| name | review-data-pr |
| description | Review an OWID ETL data update PR end-to-end — runs the pipeline, compares snapshot fields against the previous version, verifies links, audits indicator metadata coverage, and cross-checks workflow items from /update-dataset. Trigger when the user asks to "review this PR", "review the data PR", or invokes this on an open dataset-update branch. |
| metadata | {"internal":true} |
Review Data PR
End-to-end review of a dataset-update PR. Goes deeper than /review: actually runs the steps, compares to the previous version, audits metadata coverage against a fixed checklist, and reports on /update-dataset workflow status (Slack draft, Codex review, indicator upgrade, downstream deps).
Inputs
- Optional PR number. If omitted, derive it from the current branch via
gh pr list --head <branch>.
Workflow
1. PR metadata
gh pr view <num> --json title,body,isDraft,mergeable,statusCheckRollup,comments,reviews
Flag if PR description is empty (per user's standing rule: keep PR body in sync with substantial changes).
2. Diff and changed files
gh pr view <num> --json files --jq '.files[] | "\(.additions)+ \(.deletions)- \(.path)"'
For very large diffs (>1MB) skip gh pr diff and read the changed files directly with Read.
3. Locate the new dataset
From the changed files, identify:
- New snapshot path:
snapshots/<namespace>/<new_version>/<short_name>.<ext>.dvc (a .py upload script is optional — .dvc + url_download or a local file path is enough)
- New step files:
etl/steps/data/{meadow,garden,grapher}/<namespace>/<new_version>/<short_name>.{py,meta.yml}
- Old version (from
dag/archive/*.yml or by grepping for the same <short_name>)

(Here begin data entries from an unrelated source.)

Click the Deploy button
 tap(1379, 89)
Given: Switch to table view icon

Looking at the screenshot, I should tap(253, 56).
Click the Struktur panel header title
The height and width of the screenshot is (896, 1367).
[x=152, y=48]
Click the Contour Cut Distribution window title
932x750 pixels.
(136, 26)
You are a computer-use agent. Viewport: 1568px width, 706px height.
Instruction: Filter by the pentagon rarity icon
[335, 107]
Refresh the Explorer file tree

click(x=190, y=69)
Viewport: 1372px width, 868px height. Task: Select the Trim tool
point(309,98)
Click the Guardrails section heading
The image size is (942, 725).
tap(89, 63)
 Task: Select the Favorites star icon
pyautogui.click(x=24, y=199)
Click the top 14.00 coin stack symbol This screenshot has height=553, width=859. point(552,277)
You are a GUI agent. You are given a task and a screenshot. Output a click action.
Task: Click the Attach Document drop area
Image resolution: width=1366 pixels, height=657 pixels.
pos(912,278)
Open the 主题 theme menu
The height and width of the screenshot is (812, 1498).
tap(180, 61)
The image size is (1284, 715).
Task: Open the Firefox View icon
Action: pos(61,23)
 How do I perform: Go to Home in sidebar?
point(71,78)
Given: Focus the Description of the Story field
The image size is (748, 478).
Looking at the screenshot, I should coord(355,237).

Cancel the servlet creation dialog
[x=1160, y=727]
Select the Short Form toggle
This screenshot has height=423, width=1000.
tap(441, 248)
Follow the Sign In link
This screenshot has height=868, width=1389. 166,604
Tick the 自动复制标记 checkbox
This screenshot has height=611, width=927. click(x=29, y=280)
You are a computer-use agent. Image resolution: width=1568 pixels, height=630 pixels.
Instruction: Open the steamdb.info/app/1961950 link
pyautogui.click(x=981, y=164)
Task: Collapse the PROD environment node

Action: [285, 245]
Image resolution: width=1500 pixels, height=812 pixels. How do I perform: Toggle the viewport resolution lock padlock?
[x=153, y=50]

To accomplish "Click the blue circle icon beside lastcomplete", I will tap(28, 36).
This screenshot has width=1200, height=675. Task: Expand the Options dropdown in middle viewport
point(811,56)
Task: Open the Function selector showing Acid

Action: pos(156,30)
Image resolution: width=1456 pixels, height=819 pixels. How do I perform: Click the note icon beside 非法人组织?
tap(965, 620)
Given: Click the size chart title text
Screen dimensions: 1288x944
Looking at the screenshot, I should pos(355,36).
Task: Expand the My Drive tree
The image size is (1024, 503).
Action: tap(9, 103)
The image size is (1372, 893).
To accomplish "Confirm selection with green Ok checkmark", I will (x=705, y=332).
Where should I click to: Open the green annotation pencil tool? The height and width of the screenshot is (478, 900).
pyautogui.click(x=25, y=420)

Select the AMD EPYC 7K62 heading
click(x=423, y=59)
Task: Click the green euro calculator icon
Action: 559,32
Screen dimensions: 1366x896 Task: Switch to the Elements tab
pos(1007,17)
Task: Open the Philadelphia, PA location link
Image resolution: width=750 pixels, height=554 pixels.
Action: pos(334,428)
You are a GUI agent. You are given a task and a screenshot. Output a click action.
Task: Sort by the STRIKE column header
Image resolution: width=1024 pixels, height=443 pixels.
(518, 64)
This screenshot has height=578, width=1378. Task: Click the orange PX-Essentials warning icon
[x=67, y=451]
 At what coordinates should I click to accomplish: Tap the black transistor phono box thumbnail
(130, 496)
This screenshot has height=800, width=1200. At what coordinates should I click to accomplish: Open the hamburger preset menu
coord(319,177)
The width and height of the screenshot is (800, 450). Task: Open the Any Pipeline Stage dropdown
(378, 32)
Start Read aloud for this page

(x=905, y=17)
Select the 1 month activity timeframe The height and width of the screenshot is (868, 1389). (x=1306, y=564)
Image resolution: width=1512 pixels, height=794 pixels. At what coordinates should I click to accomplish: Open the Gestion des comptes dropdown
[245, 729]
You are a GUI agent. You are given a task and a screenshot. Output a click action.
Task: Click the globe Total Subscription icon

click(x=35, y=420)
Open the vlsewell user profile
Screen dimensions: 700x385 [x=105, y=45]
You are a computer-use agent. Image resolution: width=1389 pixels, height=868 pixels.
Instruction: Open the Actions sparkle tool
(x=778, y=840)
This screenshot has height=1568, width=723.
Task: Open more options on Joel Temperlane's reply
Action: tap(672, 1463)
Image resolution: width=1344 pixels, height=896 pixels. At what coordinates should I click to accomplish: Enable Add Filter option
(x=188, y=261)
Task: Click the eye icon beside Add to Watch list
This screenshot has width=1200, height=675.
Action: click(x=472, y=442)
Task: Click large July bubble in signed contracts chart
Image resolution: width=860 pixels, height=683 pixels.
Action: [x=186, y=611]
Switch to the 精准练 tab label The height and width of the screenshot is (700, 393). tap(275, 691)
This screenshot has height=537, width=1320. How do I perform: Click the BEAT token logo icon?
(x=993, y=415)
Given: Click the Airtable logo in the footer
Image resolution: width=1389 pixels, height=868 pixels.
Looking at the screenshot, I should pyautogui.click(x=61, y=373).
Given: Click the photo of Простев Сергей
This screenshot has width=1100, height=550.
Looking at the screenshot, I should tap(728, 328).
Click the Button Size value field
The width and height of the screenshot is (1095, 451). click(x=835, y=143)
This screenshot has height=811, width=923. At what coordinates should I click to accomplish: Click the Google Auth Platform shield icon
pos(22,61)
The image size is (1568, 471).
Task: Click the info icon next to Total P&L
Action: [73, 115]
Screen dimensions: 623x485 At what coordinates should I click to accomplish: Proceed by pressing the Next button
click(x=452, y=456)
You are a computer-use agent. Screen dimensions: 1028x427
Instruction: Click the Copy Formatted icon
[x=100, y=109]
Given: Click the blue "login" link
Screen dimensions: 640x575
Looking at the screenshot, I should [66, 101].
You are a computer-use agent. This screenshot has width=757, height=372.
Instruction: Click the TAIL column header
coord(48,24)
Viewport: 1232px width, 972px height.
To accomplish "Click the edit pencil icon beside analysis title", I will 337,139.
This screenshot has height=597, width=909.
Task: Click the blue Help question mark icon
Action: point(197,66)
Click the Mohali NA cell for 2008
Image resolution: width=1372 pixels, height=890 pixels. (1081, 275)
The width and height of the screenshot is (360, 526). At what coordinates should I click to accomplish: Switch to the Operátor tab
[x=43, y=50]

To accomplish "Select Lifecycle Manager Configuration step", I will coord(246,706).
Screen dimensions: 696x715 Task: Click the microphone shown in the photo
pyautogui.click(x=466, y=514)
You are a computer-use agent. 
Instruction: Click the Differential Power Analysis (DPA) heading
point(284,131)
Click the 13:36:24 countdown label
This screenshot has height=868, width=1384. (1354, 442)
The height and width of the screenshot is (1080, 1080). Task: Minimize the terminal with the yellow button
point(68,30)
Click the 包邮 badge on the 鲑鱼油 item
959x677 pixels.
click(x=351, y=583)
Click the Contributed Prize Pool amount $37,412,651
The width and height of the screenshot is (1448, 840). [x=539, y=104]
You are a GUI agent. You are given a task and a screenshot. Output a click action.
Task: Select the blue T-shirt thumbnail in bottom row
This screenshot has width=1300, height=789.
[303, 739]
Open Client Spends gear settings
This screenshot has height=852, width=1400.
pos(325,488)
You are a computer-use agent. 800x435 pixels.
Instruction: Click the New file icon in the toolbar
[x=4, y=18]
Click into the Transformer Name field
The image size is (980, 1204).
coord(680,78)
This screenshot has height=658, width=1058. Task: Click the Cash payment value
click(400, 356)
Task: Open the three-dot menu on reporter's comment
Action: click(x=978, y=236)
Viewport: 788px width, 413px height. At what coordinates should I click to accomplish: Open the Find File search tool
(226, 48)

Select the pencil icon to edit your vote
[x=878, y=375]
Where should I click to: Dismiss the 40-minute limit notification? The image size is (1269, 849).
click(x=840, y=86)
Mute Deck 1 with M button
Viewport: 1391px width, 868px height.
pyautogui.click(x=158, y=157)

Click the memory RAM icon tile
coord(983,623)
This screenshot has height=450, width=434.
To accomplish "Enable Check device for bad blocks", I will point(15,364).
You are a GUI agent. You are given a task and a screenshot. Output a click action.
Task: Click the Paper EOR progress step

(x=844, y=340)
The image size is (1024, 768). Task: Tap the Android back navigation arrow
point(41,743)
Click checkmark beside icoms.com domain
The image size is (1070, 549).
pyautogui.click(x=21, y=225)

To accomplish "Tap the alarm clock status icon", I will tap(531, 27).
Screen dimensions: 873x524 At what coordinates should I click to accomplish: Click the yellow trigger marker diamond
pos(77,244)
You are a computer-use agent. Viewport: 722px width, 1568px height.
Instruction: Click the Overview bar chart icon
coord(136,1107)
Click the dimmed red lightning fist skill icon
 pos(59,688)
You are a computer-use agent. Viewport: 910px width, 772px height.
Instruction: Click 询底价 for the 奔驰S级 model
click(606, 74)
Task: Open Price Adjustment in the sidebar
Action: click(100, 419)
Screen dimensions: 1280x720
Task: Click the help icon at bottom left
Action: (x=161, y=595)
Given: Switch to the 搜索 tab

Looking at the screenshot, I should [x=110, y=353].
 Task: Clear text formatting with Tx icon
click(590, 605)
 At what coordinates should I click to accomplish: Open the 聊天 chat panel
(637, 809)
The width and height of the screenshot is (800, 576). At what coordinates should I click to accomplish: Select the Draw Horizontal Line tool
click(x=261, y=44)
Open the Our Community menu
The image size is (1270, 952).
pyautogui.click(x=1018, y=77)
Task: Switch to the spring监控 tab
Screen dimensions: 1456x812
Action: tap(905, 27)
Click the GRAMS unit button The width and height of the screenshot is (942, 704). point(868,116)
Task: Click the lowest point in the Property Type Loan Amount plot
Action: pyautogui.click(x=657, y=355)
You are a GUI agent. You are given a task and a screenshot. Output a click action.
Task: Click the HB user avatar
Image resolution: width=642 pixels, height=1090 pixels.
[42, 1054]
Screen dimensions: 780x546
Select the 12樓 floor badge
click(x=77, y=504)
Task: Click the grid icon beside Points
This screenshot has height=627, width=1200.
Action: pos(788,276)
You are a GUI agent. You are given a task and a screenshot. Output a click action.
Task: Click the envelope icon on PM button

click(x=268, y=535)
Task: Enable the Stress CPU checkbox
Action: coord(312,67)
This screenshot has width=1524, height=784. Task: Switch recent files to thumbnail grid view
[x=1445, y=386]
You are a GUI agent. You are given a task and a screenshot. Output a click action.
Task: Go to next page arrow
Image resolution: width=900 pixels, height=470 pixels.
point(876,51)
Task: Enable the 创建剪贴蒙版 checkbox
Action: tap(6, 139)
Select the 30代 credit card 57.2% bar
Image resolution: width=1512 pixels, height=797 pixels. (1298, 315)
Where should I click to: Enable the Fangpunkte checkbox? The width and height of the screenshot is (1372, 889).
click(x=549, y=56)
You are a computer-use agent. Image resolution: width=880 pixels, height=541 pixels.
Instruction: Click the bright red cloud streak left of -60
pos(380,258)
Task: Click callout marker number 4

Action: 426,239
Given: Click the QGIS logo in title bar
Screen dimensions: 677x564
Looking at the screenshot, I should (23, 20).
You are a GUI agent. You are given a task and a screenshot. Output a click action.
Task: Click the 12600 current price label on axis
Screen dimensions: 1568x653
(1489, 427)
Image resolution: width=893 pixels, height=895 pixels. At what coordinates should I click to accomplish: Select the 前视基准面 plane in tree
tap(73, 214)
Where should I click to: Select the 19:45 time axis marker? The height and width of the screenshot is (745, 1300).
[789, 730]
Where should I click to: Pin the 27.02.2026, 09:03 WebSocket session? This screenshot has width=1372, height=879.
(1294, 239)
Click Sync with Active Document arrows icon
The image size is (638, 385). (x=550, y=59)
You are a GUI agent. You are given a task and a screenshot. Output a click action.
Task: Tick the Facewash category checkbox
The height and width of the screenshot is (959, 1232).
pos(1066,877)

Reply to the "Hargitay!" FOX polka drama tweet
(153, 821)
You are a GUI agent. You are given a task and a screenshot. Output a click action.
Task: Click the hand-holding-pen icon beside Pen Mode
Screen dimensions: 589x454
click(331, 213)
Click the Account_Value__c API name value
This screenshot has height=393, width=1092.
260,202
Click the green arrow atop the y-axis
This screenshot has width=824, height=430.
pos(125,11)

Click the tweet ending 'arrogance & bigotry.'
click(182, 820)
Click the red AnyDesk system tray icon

3b. Update shape — version bump vs restructure
Before running the pipeline, classify the PR. If any of the following are true, you're reviewing a restructure, not a version bump, and several downstream checks apply differently:
- The
short_name changed (old version uses one name, new version uses another).
- The schema changed (wide ↔ long, different file format with a different column set, new dimensions).
- The set of policies/indicators changed substantially (splits, dropped composites, newly added areas).
- Score semantics changed (e.g. binary → continuous 0–1, units/scale changed).
When it's a restructure:
- Don't expect the auto-Indicator-Upgrader to have remapped charts. When short_names differ entirely, the upgrader has nothing to match on. Look for a hand-curated v1 title → v2 title mapping table in the PR description (or a follow-up PR thread). 🟡 if charts on the old chain are still published but no mapping plan exists.
- Don't expect a
.py step copy from the old version. Step files should be authored from scratch, not produced by etl update rename. If the new step files look mechanically renamed (same logic, just version-bumped strings), flag 🟡 — the author may have skipped restructure-specific decisions.
- Slack +
/latest drafts can legitimately be empty in the first PR of a multi-PR restructure (chart remap pending). 🟢 if PR body explicitly defers them.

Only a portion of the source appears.